In the NHS some patients are more equal than others.

That was a message I got from delegates at the Association for Continence Advice conference last week.

Why?

Because some commissioners think bowel and bladder care is important and others don’t.

We have discussed the outcome of rationing care on this website before. Remember the case of Elaine McDonald? Ms McDonald lost a supreme court appeal against the London Borough of Kensington and Chelsea’s decision to withdraw the night-time care that enabled her to use the toilet. Instead Ms McDonald was told to use incontinence pads – even though she has mobility problems rather than incontinence.

The indignity of passing urine into a pad when you know you could go to the toilet is unacceptable. Yet our continence services are under immense pressure and in some areas commissioners, looking to save money, may see continence as an easy target.

Why treat a problem when you can throw a pad at it – and, while you’re at, it ration the number of pads?

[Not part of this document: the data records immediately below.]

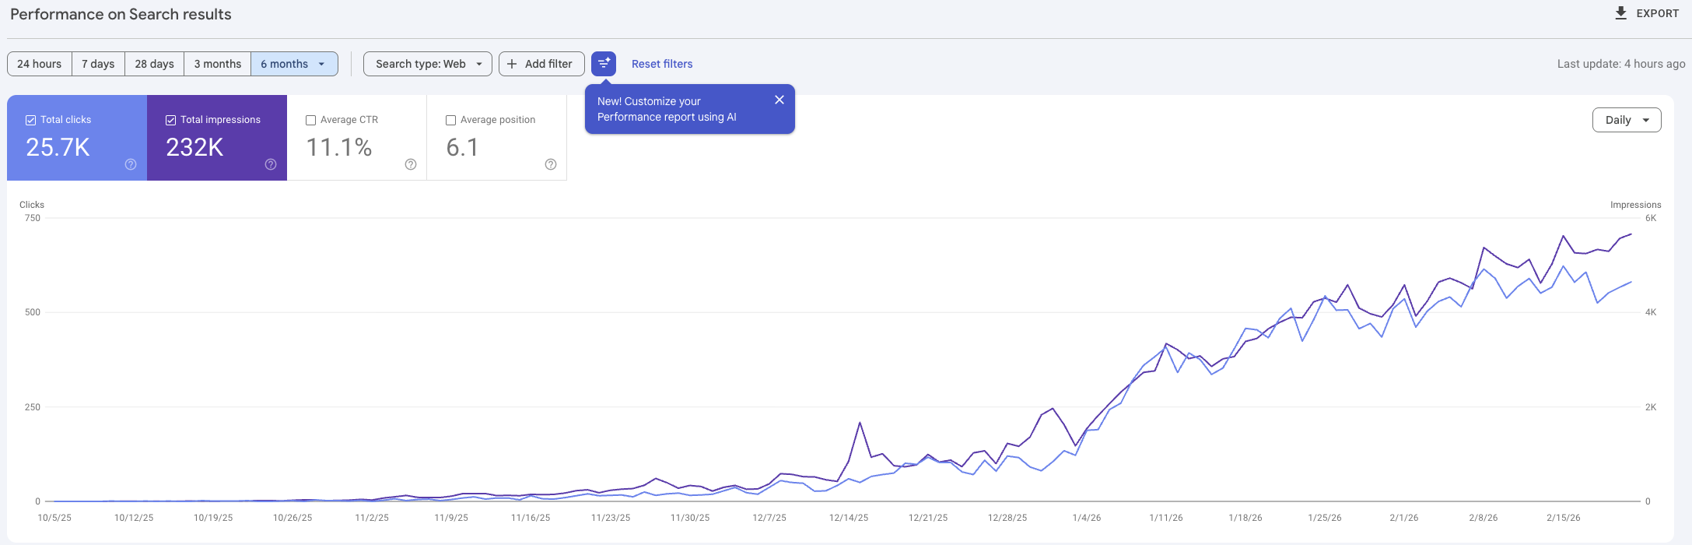Open help icon for Average CTR
The image size is (1692, 545).
click(411, 164)
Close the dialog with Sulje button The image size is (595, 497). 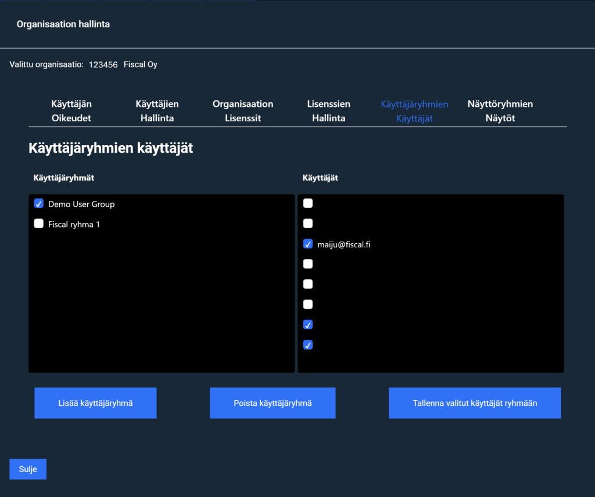(x=28, y=469)
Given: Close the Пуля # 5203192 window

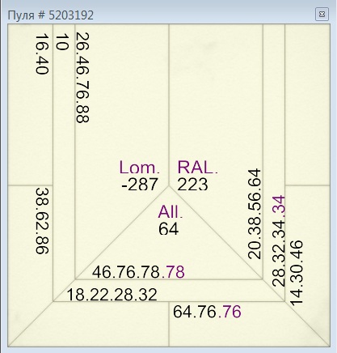Looking at the screenshot, I should point(322,14).
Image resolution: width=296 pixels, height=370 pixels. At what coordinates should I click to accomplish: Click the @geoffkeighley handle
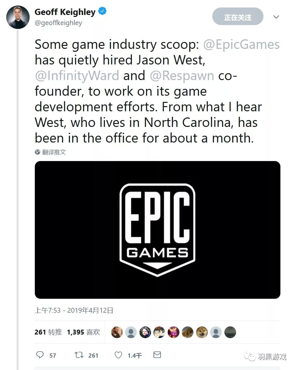tap(58, 23)
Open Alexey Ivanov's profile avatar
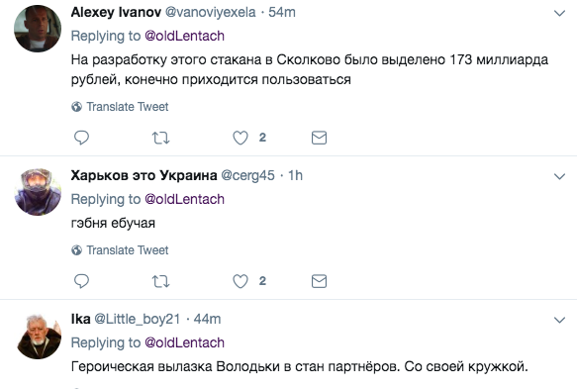 pos(38,29)
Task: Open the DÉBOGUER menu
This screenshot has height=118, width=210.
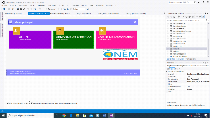Action: [x=52, y=5]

Those who have the money can top up their supplies, while everyone else has to make do. In a #NTtwitchat last week people talked about the human cost of rationing: drying pads so they can be used again or providing a pad that lasts 12 hours so less care is required for toileting.

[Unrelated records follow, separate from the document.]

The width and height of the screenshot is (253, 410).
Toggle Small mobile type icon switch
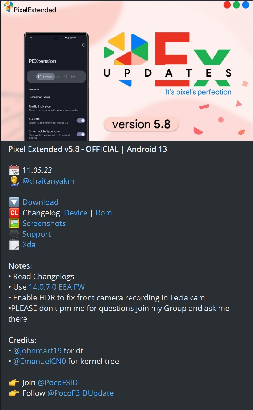coord(81,134)
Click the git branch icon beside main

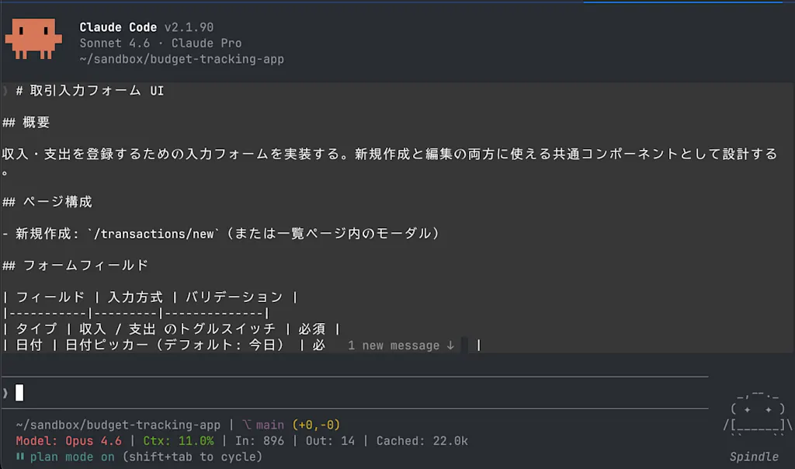(x=246, y=425)
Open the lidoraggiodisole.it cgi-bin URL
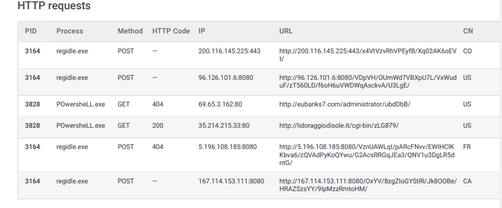 coord(339,125)
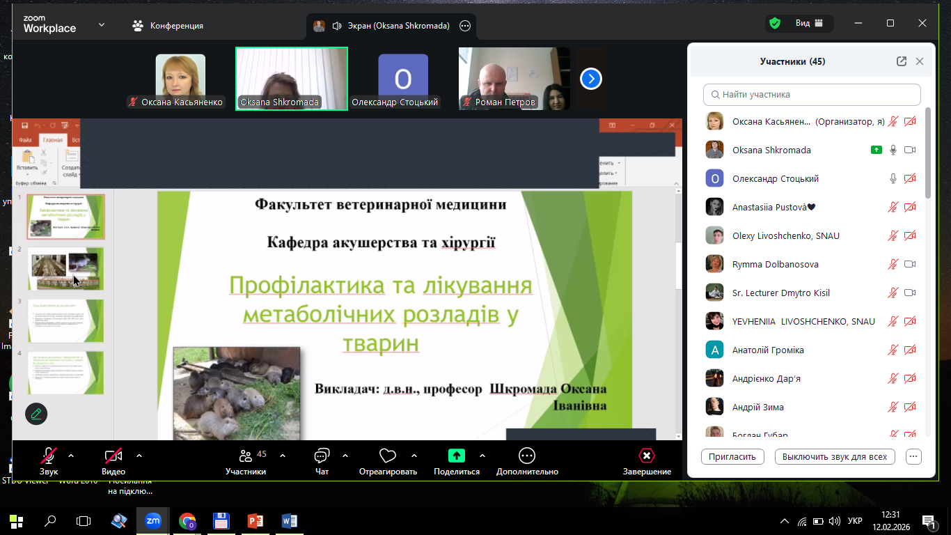Click the red End meeting icon

point(647,456)
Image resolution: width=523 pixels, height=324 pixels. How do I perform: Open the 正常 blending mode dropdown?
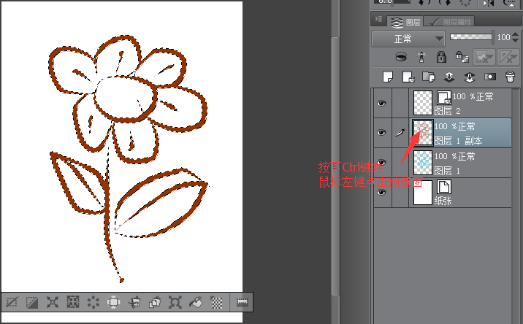[408, 37]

It is nurses who inevitably have to deal with the consequences of offering different levels of service to their patients depending on who is commissioning care.

How do you explain to Mrs Smith at number 46 why she gets one service while Mr Green at number 72 – with a different GP – gets another?

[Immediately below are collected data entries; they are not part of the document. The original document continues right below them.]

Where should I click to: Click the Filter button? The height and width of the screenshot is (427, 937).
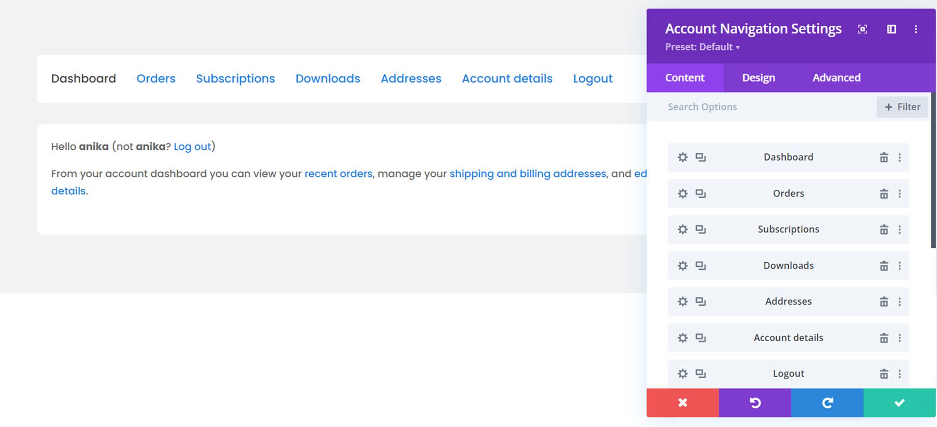pyautogui.click(x=902, y=107)
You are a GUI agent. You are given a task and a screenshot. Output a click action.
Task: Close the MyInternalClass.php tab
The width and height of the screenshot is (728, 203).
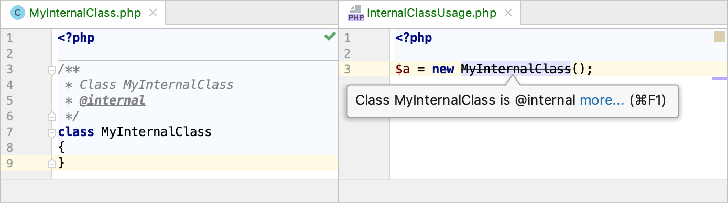[153, 13]
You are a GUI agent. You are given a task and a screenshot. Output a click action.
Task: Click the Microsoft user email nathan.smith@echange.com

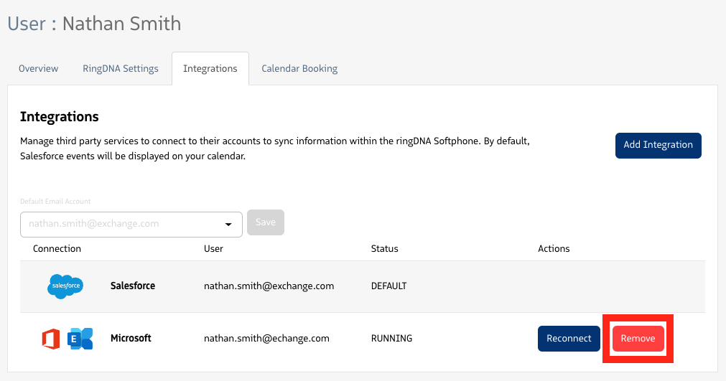tap(266, 339)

How do we reconcile the compromise this inevitably entails? Is it just the new economic landscape of healthcare that we have to get used to?

The uncomfortable realities of competition care are beginning to bite. What is your experience?

  • Comments (19)

Readers' comments (19)

  • tinkerbell

    Really? Dry out and re-use an incontience pad. Surely not. Gonna end up smelling a bit. I have a bath at least once a year, even if i don't need one but that's taking the P***!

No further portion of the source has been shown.